Back to Scuoler: economic growth

Posted on 22 Oct 2012 by Tim Brown

As EEF’s latest survey highlights that manufacturers are facing the toughest trading conditions in three years, Terry Scuoler, CEO of the manufacturers’ organisation, calls on government to urgently address economic growth.

Our message to government is this: we know what you are trying to do on the deficit, but we need a clear plan on growth.

Terry Scuoler, chief executive, EEF
Terry Scuoler, chief executive, EEF

There is a consensus that before the recession our economic model was wrong– and that now we need a better balanced economy. We know that UK manufacturing, with its focus on investment and exports, can help recovery and be a driving force behind this new economic model. But our economy has stalled and with it efforts to rebalance.

To get thing moving again we need to re-clarify what kind of economy we are trying to build and the role of government in making it happen.

Firstly, we need government to be as relentless and determined on growth as it has been on reducing the deficit. In the Budget 2010 the Chancellor set out the fiscal mandate, providing a clear set of measurable, independently monitored, targets for public finances. We are lacking a comparable approach on growth.

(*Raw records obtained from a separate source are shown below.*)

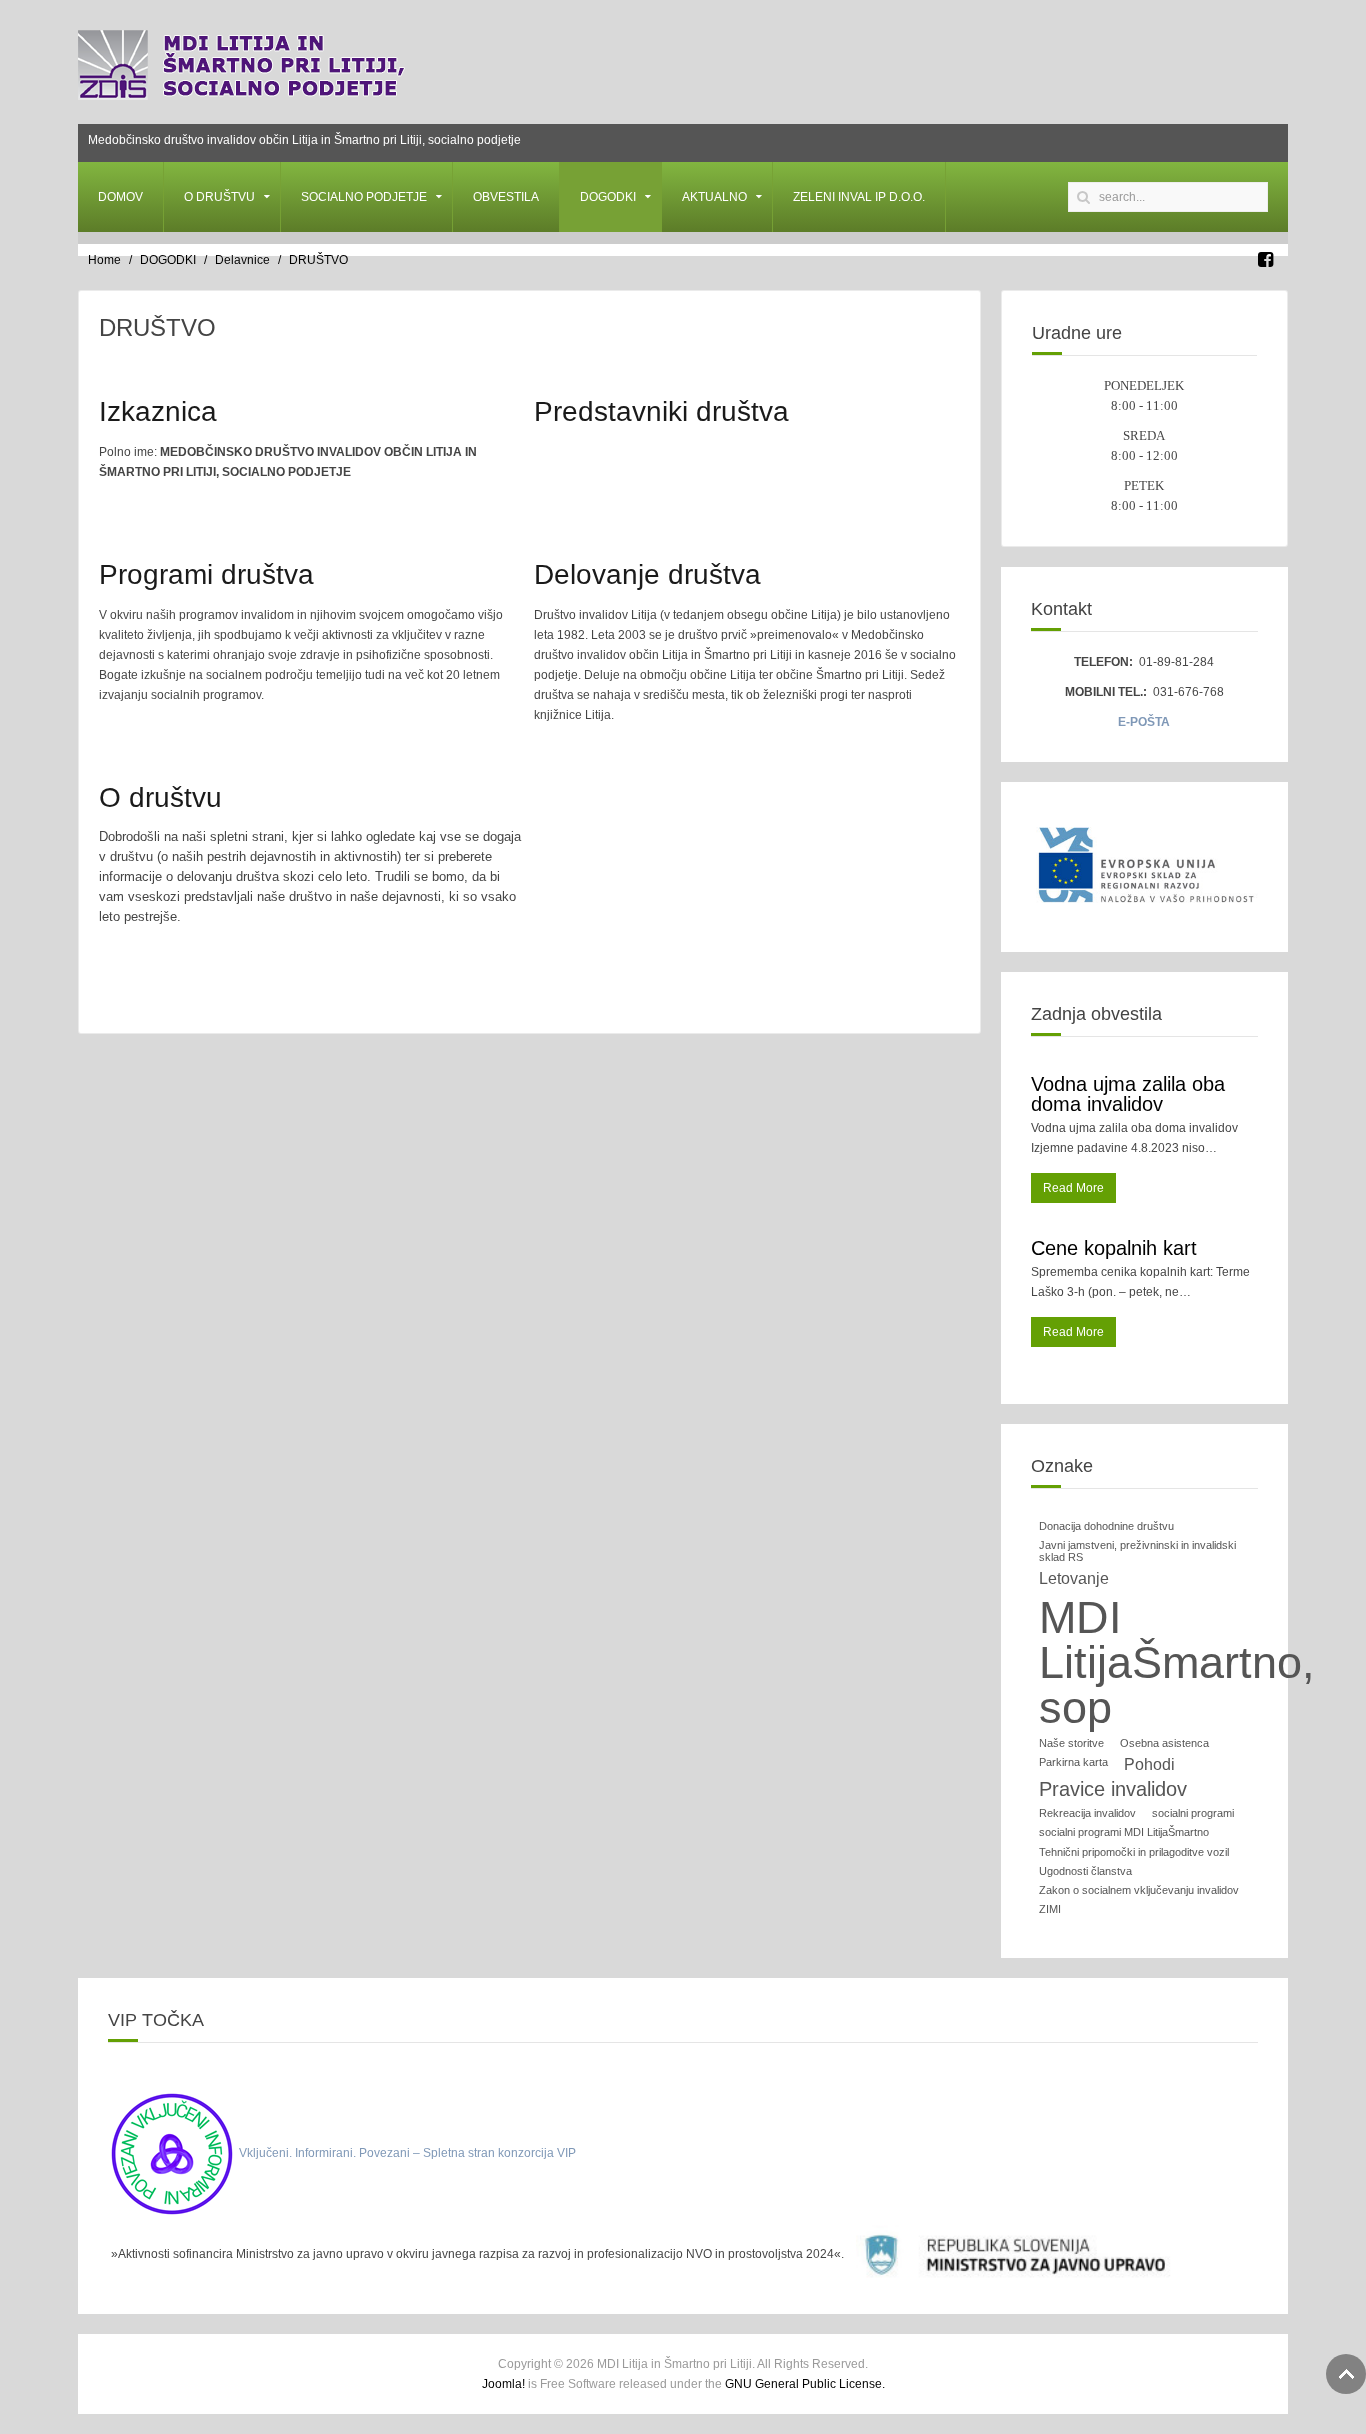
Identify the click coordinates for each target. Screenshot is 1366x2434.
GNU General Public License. (805, 2384)
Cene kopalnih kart (1114, 1248)
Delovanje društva (647, 574)
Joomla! (503, 2384)
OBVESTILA (506, 197)
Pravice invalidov (1113, 1789)
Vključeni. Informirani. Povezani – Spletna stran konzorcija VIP (407, 2153)
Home (104, 260)
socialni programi (1193, 1813)
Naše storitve (1071, 1743)
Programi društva (206, 574)
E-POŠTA (1144, 722)
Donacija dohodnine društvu (1106, 1526)
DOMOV (120, 197)
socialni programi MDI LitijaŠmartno (1124, 1832)
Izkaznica (158, 411)
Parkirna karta (1073, 1762)
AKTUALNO (714, 197)
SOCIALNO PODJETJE (364, 197)
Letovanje (1074, 1578)
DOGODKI (608, 197)
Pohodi (1149, 1764)
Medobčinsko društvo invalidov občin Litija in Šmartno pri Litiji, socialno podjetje (304, 140)
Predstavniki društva (661, 411)
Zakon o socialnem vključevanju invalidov (1139, 1890)
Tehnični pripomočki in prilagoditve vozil (1134, 1852)
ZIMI (1050, 1909)
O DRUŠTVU (219, 197)
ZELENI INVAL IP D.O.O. (859, 197)
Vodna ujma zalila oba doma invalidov (1128, 1094)
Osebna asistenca (1164, 1743)
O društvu (160, 797)
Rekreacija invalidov (1087, 1813)
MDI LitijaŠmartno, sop (1177, 1662)
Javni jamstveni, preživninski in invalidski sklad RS (1137, 1550)
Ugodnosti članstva (1085, 1871)
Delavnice (242, 260)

This is vital. Every business knows that you need to cut costs in tough times, but you also need a strategy to move forward. Government must show us a cross-economy industrial strategy, setting out its route to a better-balanced economy. This shouldn’t be about supporting manufacturing alone, we need policies which will help all companies seeking to grow through exports and investment.

Step two is a coherent approach to supporting this type of growth across government. Too often, welcome initiatives to reduce tax burdens or increase apprenticeships, for example, have been undermined by policies in other areas like energy or regulation that add to companies’ costs.

A third and final element to get our economy going is accountability. We’d like to see a Cabinet Committee for Growth to hold Departments to account and progress should be independently measured and reported every year alongside the Budget.

EEF has summed up its vision of how to put these points into practice in a report on Industrial Strategy (available on www.eef.org.uk). We’ll be pursuing its application with all political parties, beginning at fringe events around this month’s party conferences, through to the Autumn Statement and at our national conference next March, just before the Budget.